Segment Start: GIVEN DATA

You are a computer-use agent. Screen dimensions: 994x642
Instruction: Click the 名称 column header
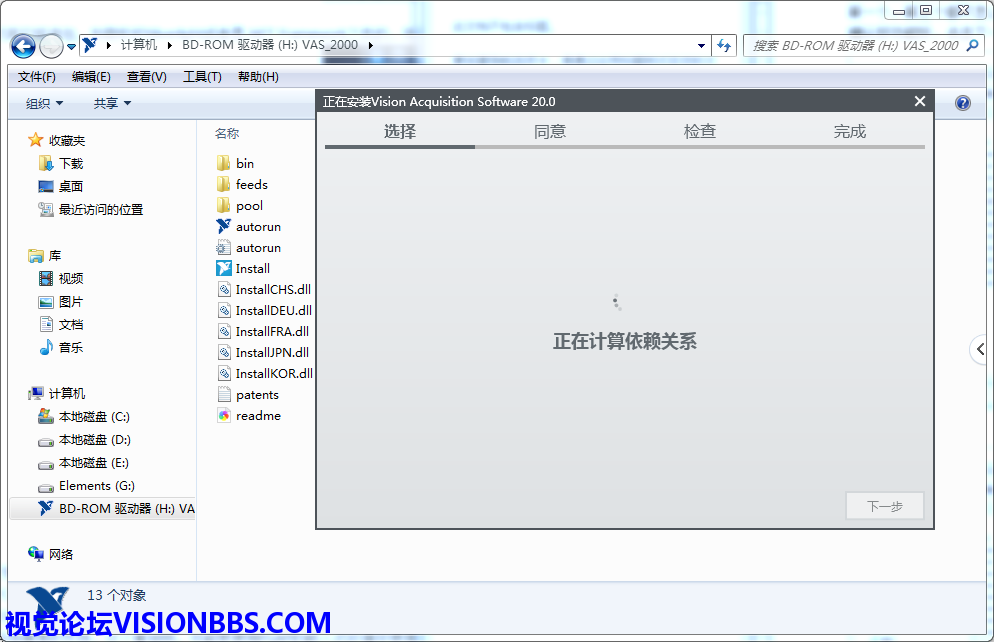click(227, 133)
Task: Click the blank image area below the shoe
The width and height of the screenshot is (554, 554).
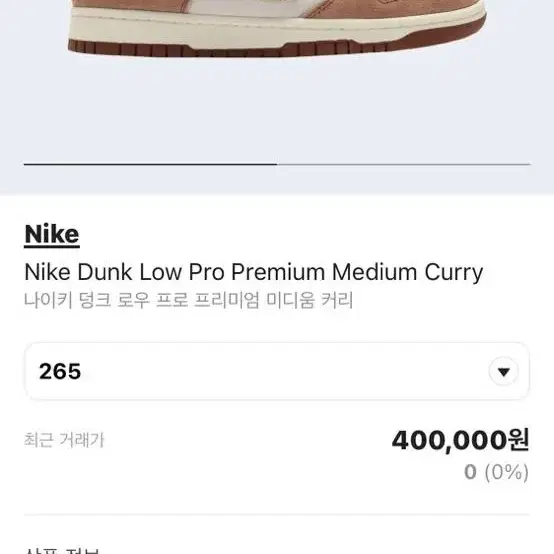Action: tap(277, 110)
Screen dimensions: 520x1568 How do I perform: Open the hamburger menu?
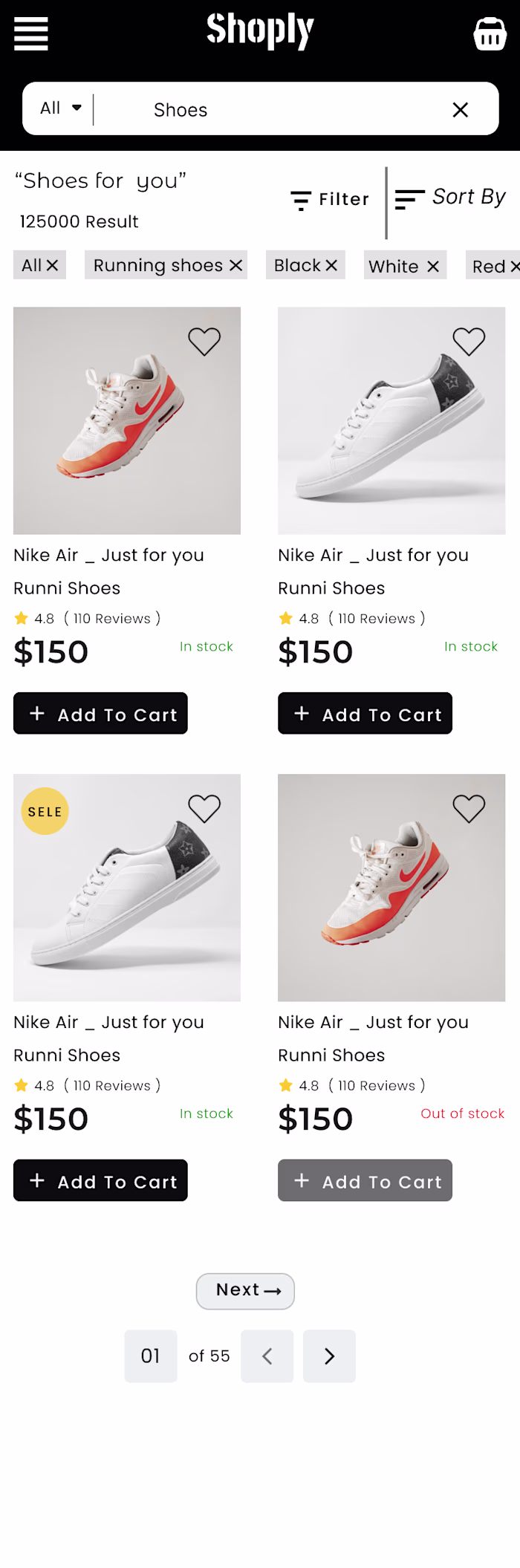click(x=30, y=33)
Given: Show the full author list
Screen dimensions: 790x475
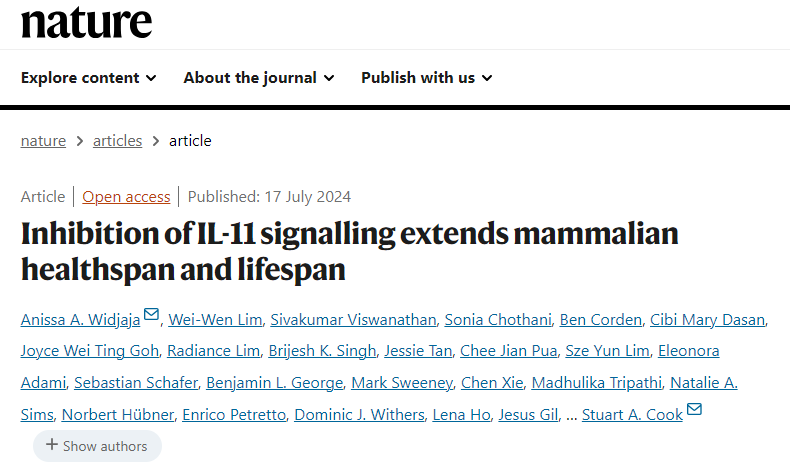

Segment End: GIVEN DATA

WHAT YOU NEED TO DO
Every entry must be transcribed exactly. Pictures do not belong in the copy.

OUTPUT OF THE TASK
You are a computer-use agent. Screen dimensions: 994x642
Instruction: Click the 名称 column header
click(227, 133)
Task: Click the blank image area below the shoe
The width and height of the screenshot is (554, 554).
Action: tap(277, 110)
Screen dimensions: 520x1568 How do I perform: Open the hamburger menu?
click(x=30, y=33)
Given: Show the full author list
Screen dimensions: 790x475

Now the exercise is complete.